There have been high profile fraud cases, including admitted swindler Bernard Madoff and accused Ponzi schemer Allen Stanford, but they were exposed by the Wall Street crisis rather than causing it.
Leslie Caldwell, who headed the Justice Department's Enron Task Force from 2002 to 2006 and is now a partner at Morgan, Lewis & Bockius in New York, recalls the public anger over Enron's collapse.
"There was a lot of outrage about, why is Ken Lay not in Jail," she said, noting that Enron's collapse--and the names of Lay and former CEO Jeffrey Skilling were in the news almost daily for months.
Caldwell says the current crisis is different. "Here, you can't lay the blame at any particular person's feet. It's really a systemic collapse."
Even if there was criminal wrongdoing--and Caldwell says that is not clear--it would be difficult to prove, particularly in just one year. "It's not the kind of thing that you can just unravel it like pulling a string," she said.
Immediately following the crisis in the Fall of 2008, prosecutors across the country launched investigations. The Justice Department refused to confirm the investigations, and refused to comment on a report by the Wall Street Journal that prosecutors in Brooklyn, New York, are preparing to impanel a grand jury in their investigation of American International Group's financial products division.
If the report is true, the investigation would be one of many. In the New York area alone, according to sources, federal prosecutors in Manhattan, Brooklyn and New Jersey have all trained their sights on Wall Street. But legal experts say uncovering any criminal activity in a crisis that hit practically every player in the financial world--let alone proving it—is extremely complicated.

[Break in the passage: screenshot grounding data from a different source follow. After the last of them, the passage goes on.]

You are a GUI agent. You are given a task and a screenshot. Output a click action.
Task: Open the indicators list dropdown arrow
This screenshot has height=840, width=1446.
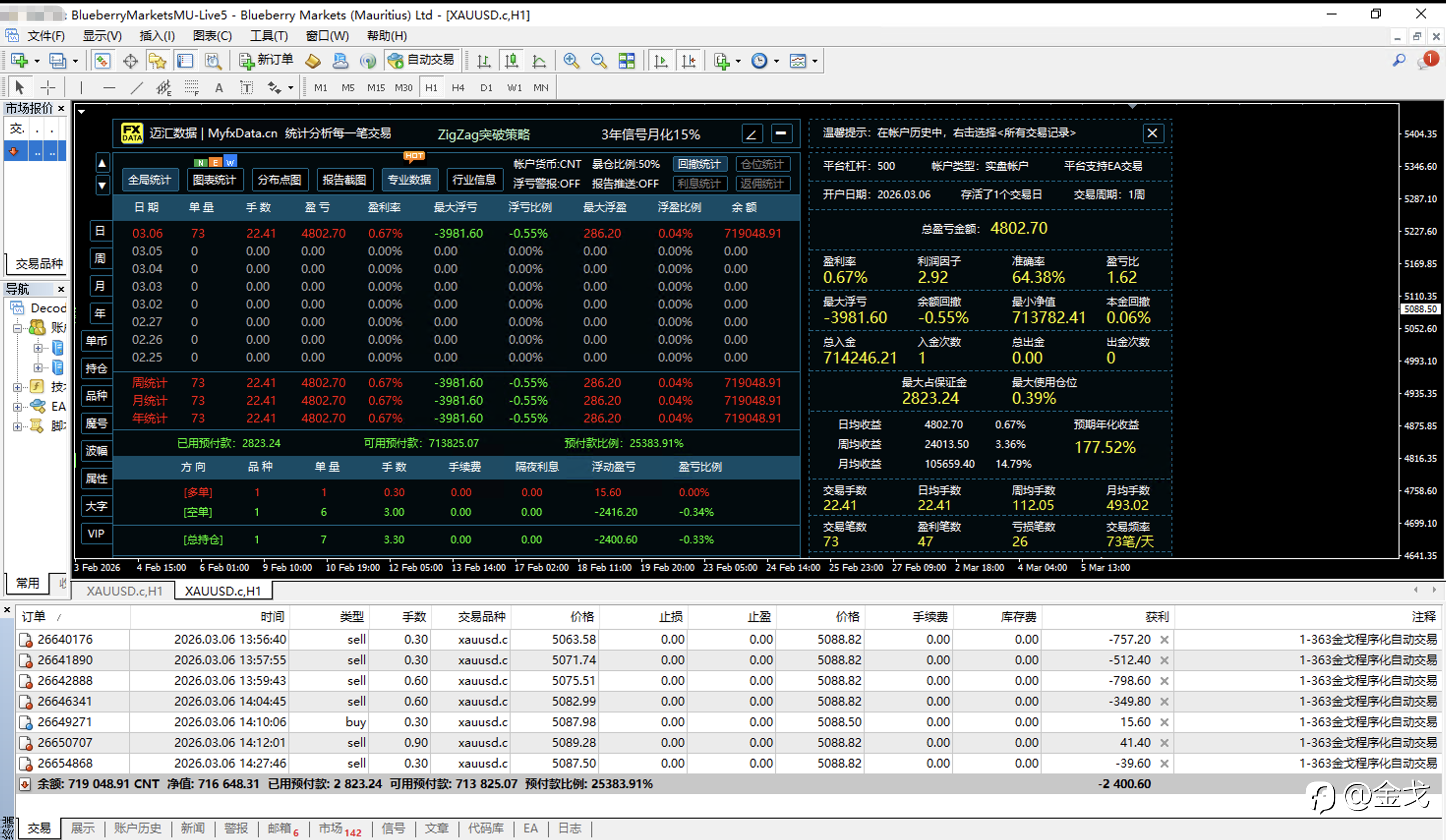pyautogui.click(x=738, y=61)
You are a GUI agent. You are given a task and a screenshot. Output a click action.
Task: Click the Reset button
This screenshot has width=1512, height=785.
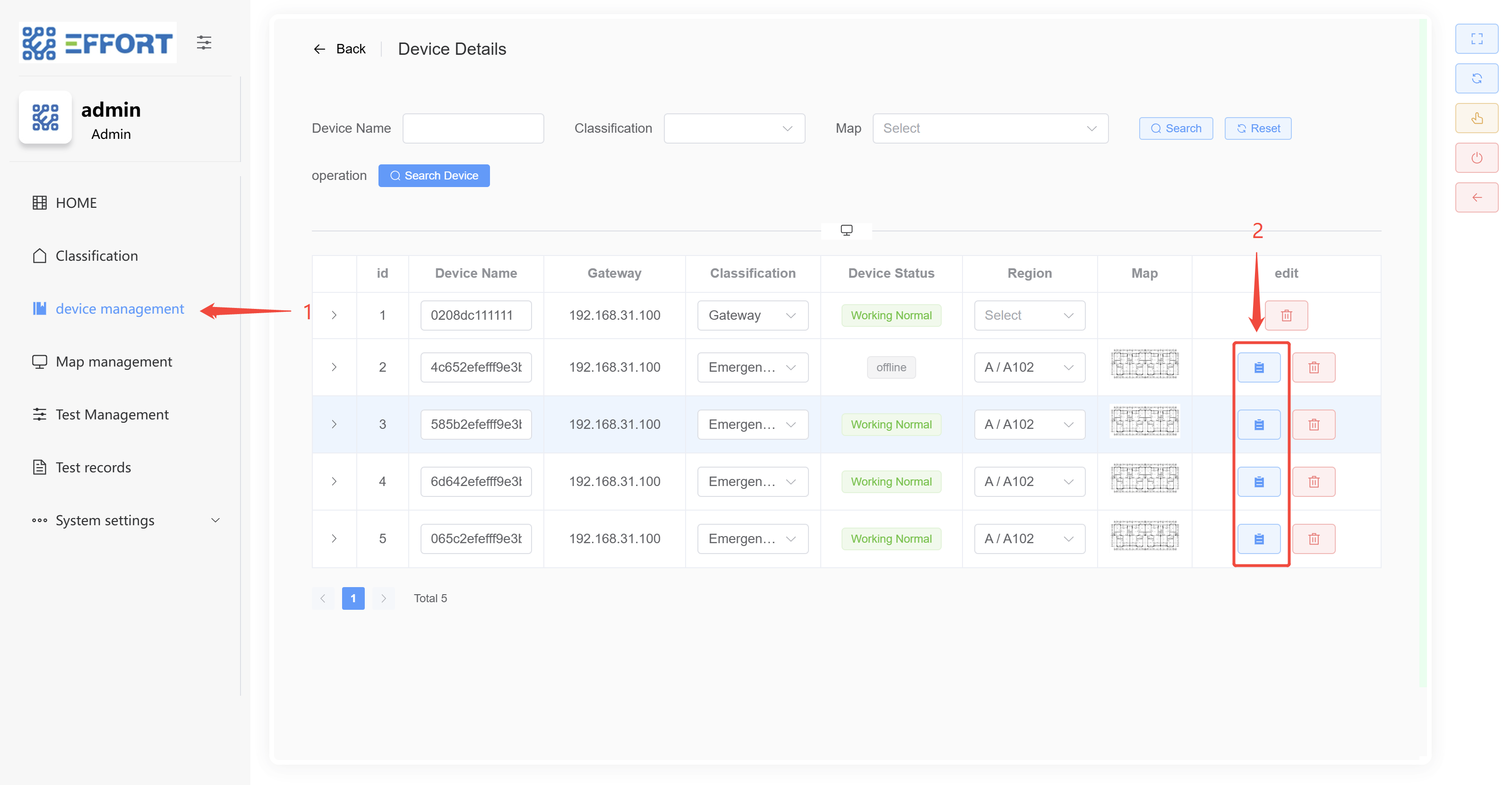coord(1257,128)
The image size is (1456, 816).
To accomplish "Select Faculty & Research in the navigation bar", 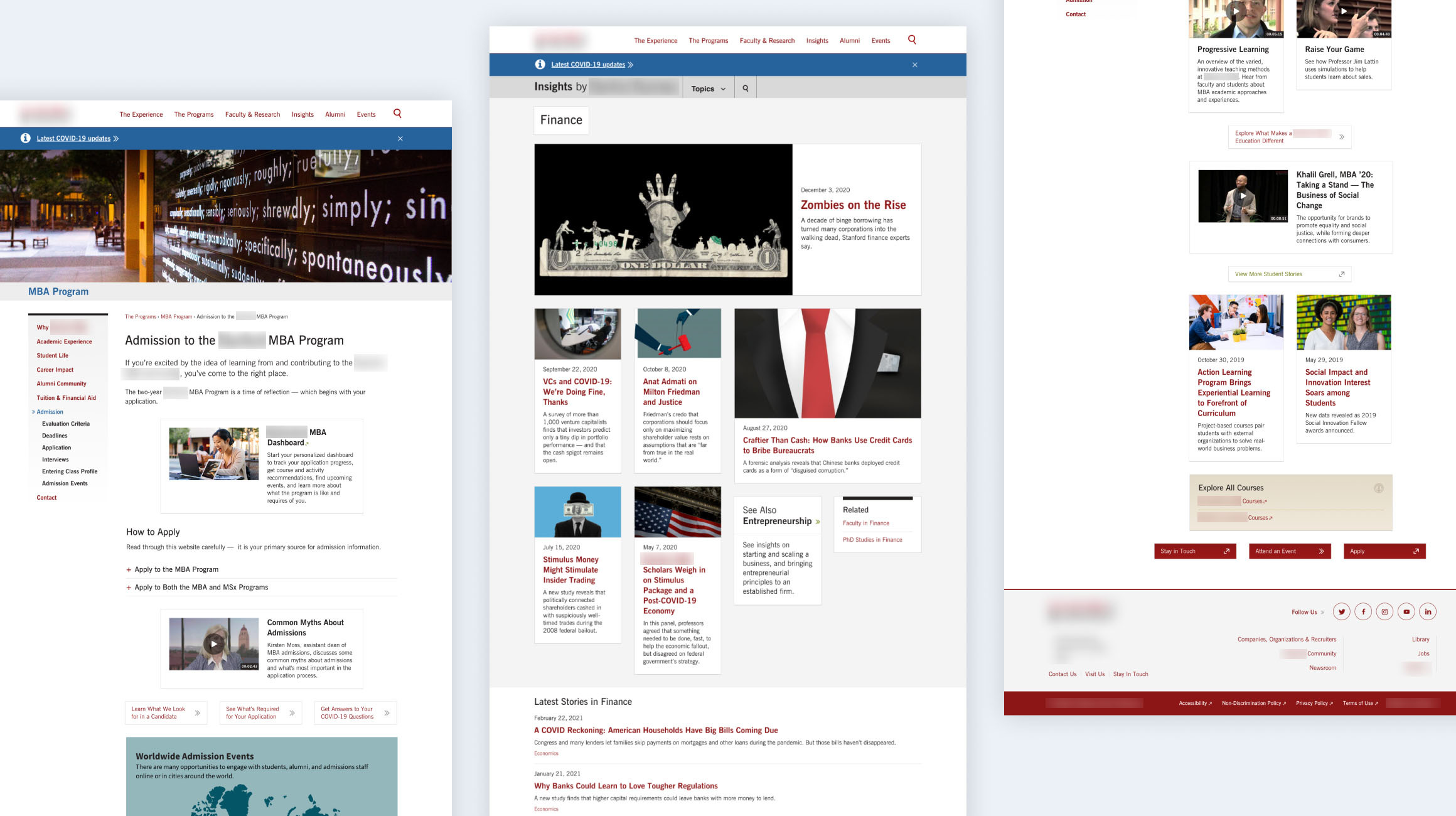I will [767, 40].
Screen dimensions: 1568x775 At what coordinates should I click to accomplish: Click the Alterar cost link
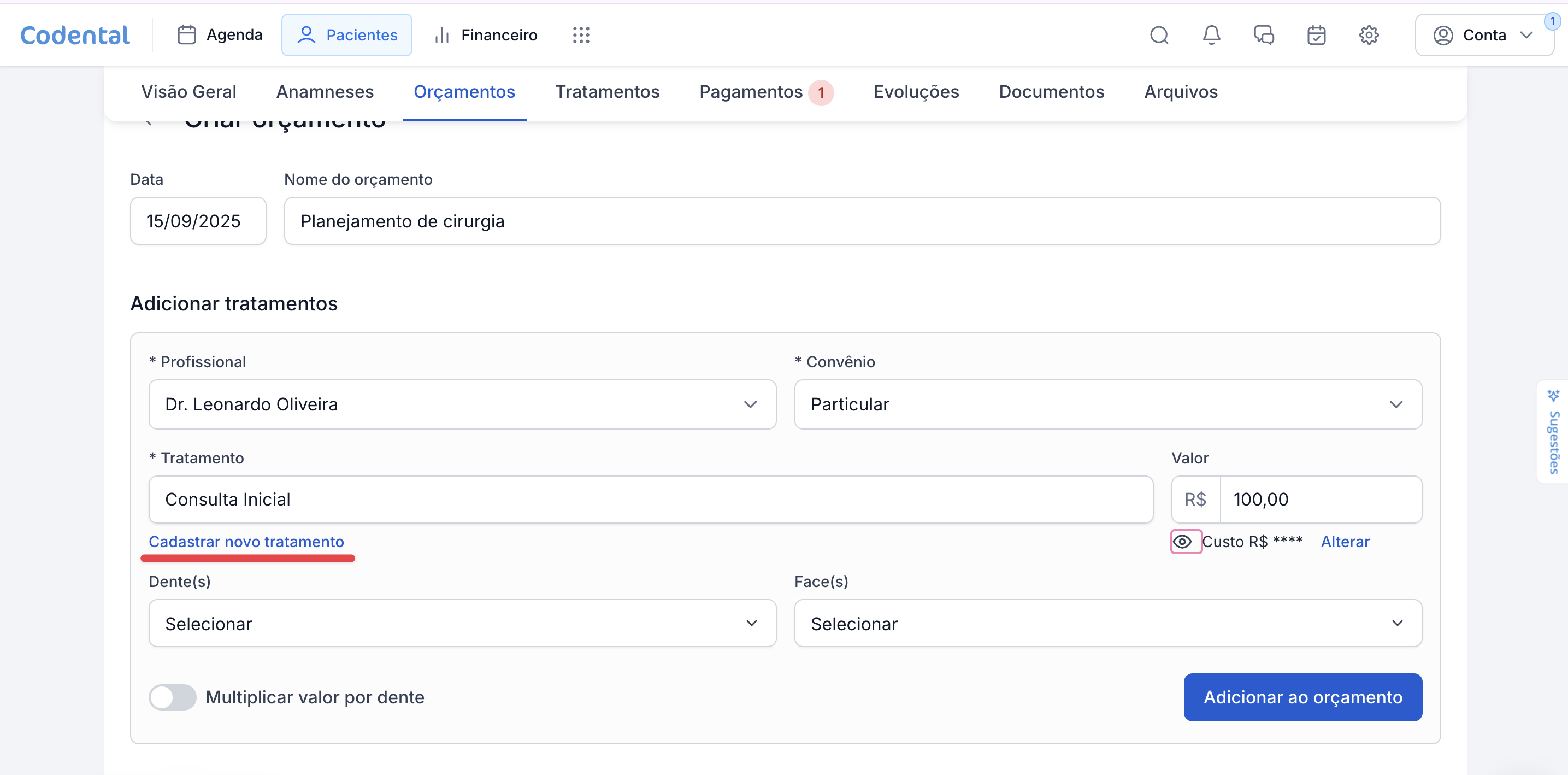[x=1345, y=542]
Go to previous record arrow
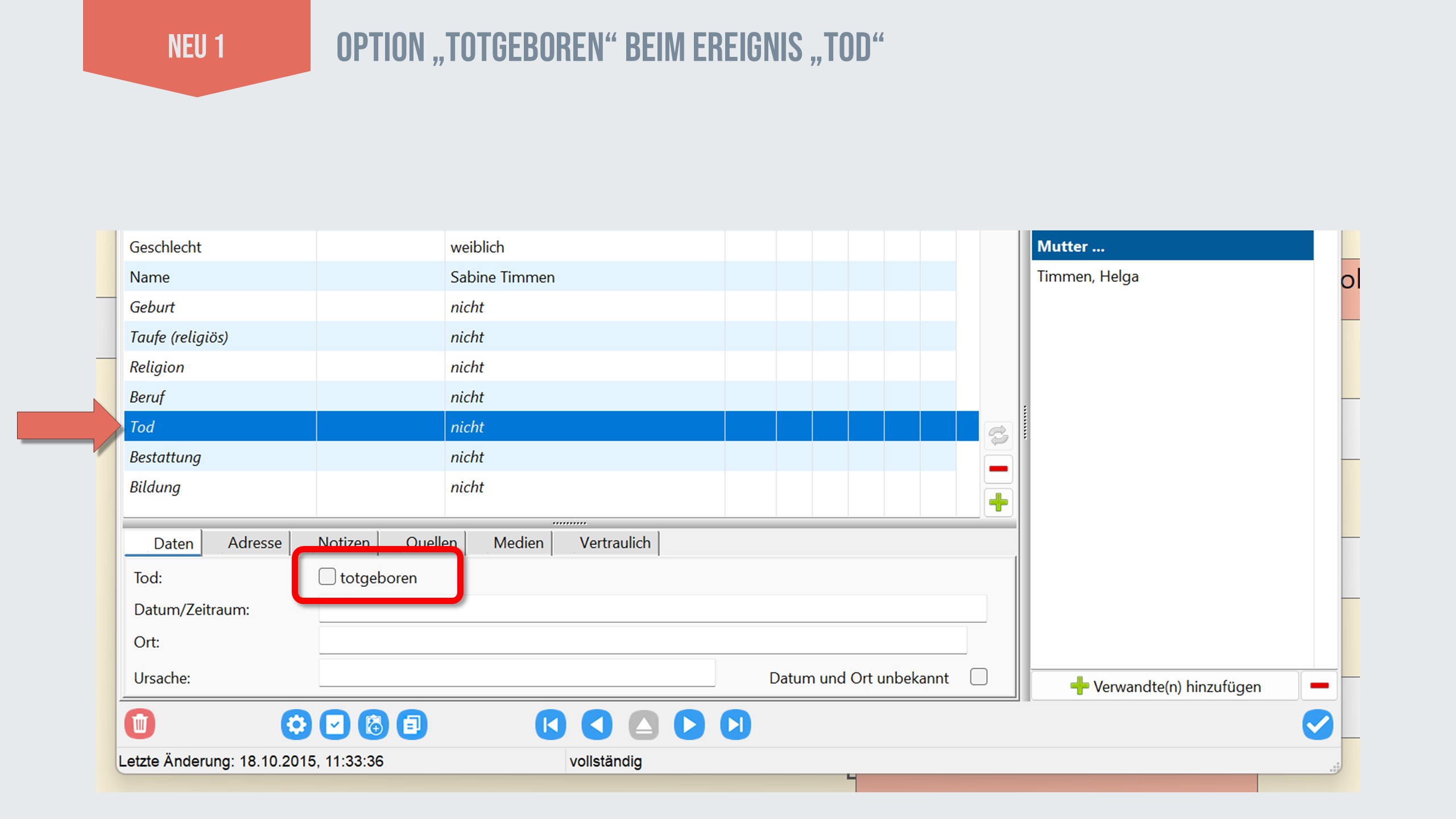Viewport: 1456px width, 819px height. pos(597,725)
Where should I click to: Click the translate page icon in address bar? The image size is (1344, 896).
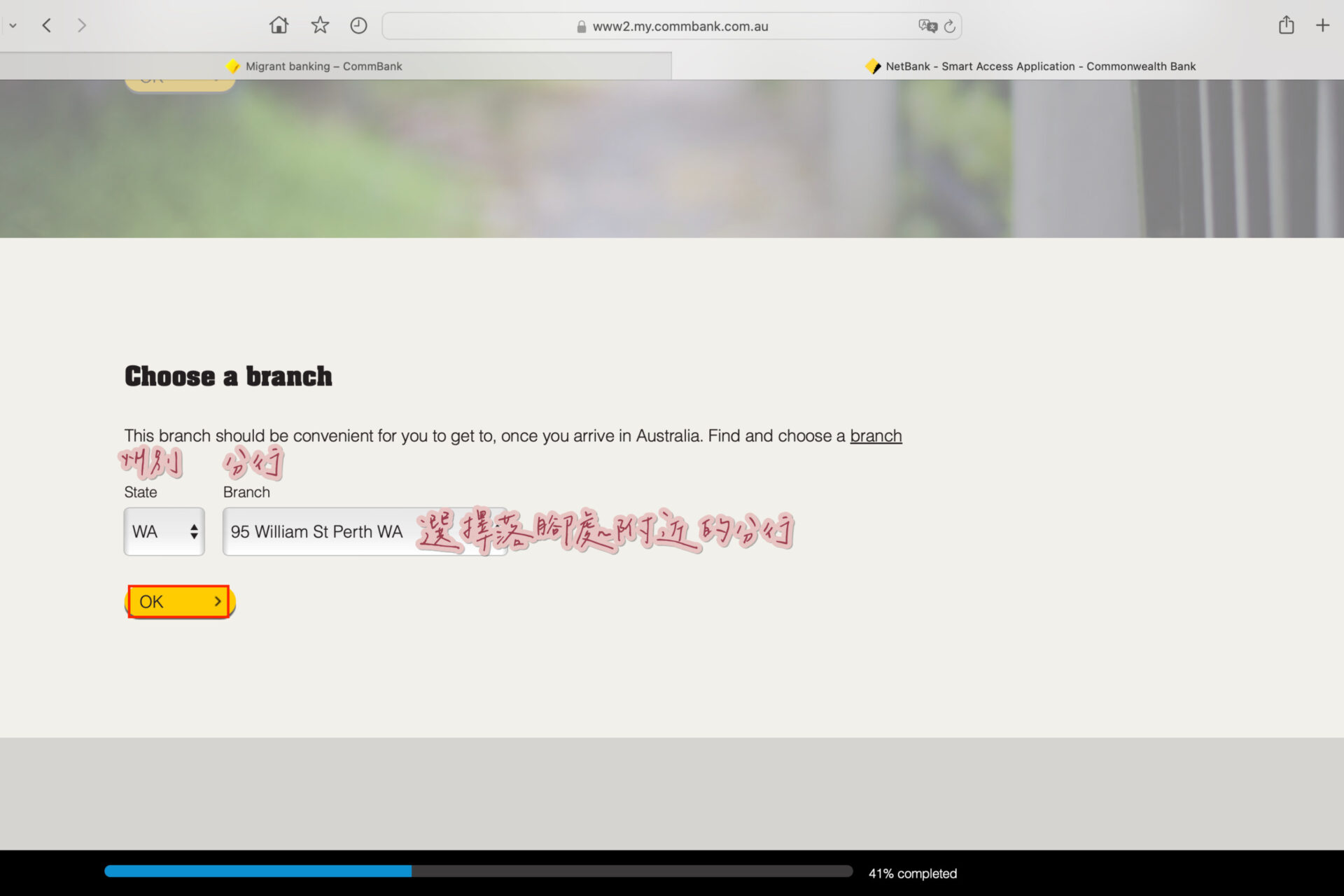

For example, one area where investigators initially focused was how firms valued the real estate assets on their books. If prosecutors could show that firms intentionally inflated the values reported to investors, authorities could allege securities fraud. But even today, the proper value of those assets is the subject of widespread debate.
The lack of clear-cut evidence of fraud leads to another issue that may be hampering prosecutors: Unlike in previous crises, there have been few lower level employees rushing to plead guilty. Prosecutors typically use plea agreements to gather evidence against higher-level officials.
And there are other issues beyond the merits of any individual case: One former Justice Department official, who did not wish to be identified because the official's firm represents one of the Wall Street firms in question, notes that few U.S. Attorney positions have yet been filled by the Obama administration.
In the Southern District of New York, which typically handles the most complex securities fraud cases, U.S. Attorney Preet Bharara was not confirmed by the Senate until August. While investigations are typically carried out by career prosecutors, leadership in any U.S. Attorney's office is critical, the source said.
Federal prosecutors are not the only ones investigating Wall Street. New York Attorney General Andrew Cuomo, who is weighing charges against Bank of America executives over bonuses paid prior to the bank's takeover of Merrill Lynch last year, has also attacked the roots of the crisis. Cuomo has taken on Wall Street rating agencies, and sued Swiss banking giant UBS over its marketing of auction rate securities.
At the Securities and Exchange Commission, Director of Enforcement Robert Khuzami told a New York City Bar Association gathering in August, "The credit crisis remains the highest priority of the Division of Enforcement."
In June, the SEC sued former Countrywide Financial CEO Angelo Mozilo and two former executives with fraud for allegedly misrepresenting the quality of the mortgages the firm underwrote. Mozilo has denied the charges and an accompanying civil charge of insider trading.
But criminal authority—including the ability to make arrests—is in the hands of the Justice Department. And for now, the image of Wall Street executives in handcuffs, which may be satisfying to some investors, remains elusive. The Justice Department refuses to speculate on when—or if—any criminal cases are forthcoming.
In the meantime, an inter-agency Corporate Fraud Task Force, created by President George W. Bush in 2002, technically still exists. But multiple sources tell CNBC the structure and functions of the Task Force are under review. In the meantime, the group has not issued a formal report since April, 2008, long before the worst of last year's crisis.